L'un des principaux enseignements de la crise actuelle au Mali est que la question de la fragilité est intimement liée à celle de l'inégalité. L'un des arguments clés des différentes rébellions a été la perception de privilèges et de traitements préférentiels ; certaines communautés ont développé des griefs concernant l'accès aux services sociaux de base, affirmant qu'il existe des déséquilibres d'accès entre les groupes et les lieux. 

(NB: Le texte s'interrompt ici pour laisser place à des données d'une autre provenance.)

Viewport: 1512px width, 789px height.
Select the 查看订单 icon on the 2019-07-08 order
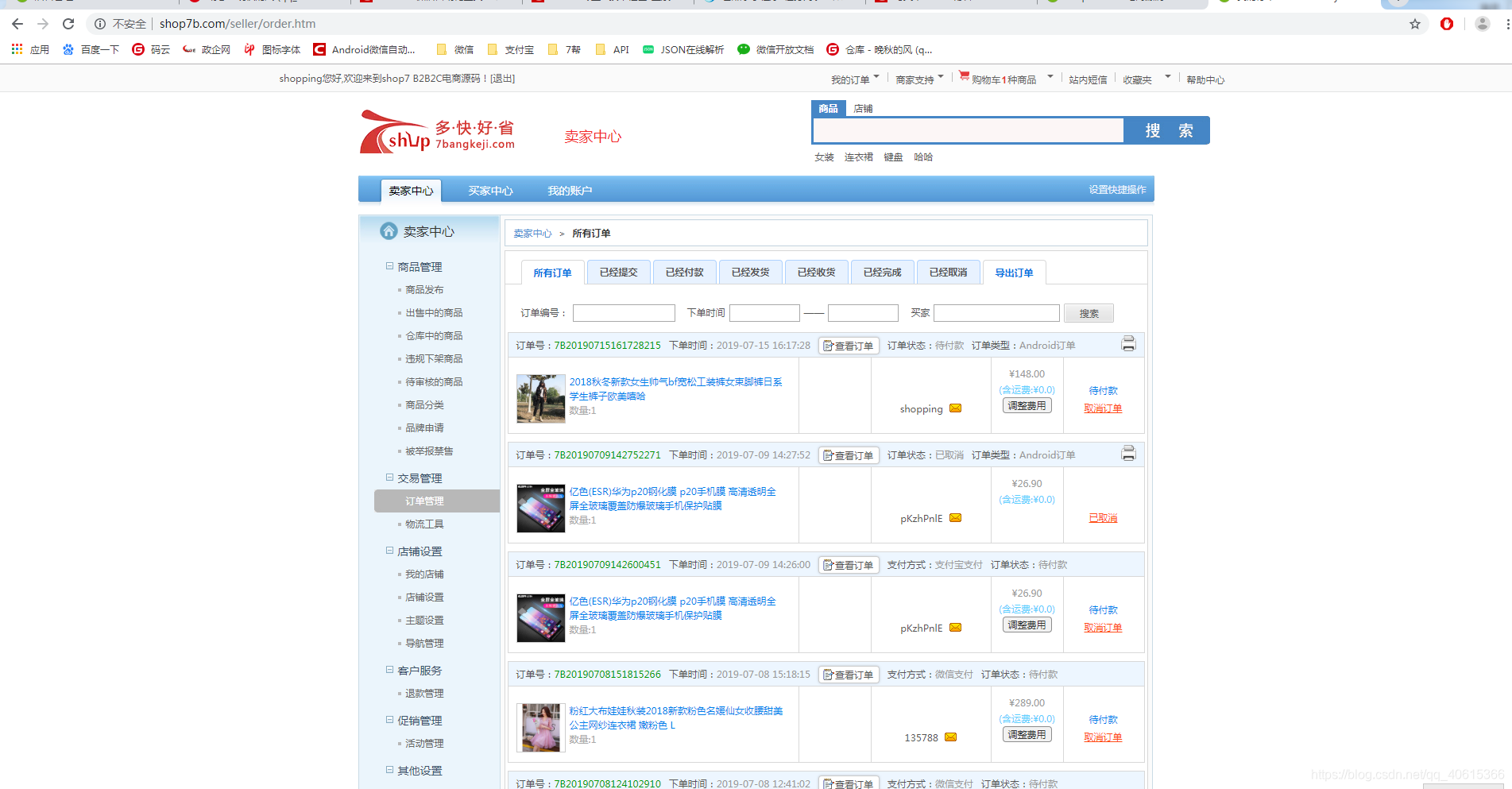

Mon but n'est pas de confirmer la véracité ou non de ces propos. En tant que professionnel du développement, mon but est de souligner l'importance cruciale d'un accès durable et équitable aux services de base. Nous devons aller au-delà des solutions simples et rapides, et cesser de mettre des chevilles carrées dans des trous ronds. Nous devons avoir le courage de nous lancer dans des conversations difficiles. Nous devons insister sur le fait que l'inclusion et l'engagement citoyen de qualité sont des facteurs importants pour changer la donne, et qu'ils sont essentiels pour briser le modèle de fragilité des États. 

Toute cette situation prouve la pertinence de l'objectif de WaterAid qui est de s'attaquer et de s'opposer aux inégalités et de veiller à ce que les communautés marginalisées jouissent de leurs droits à l'eau et à l'assainissement. En poursuivant cet objectif, nous pouvons donner l'exemple à d'autres organisations et secteurs.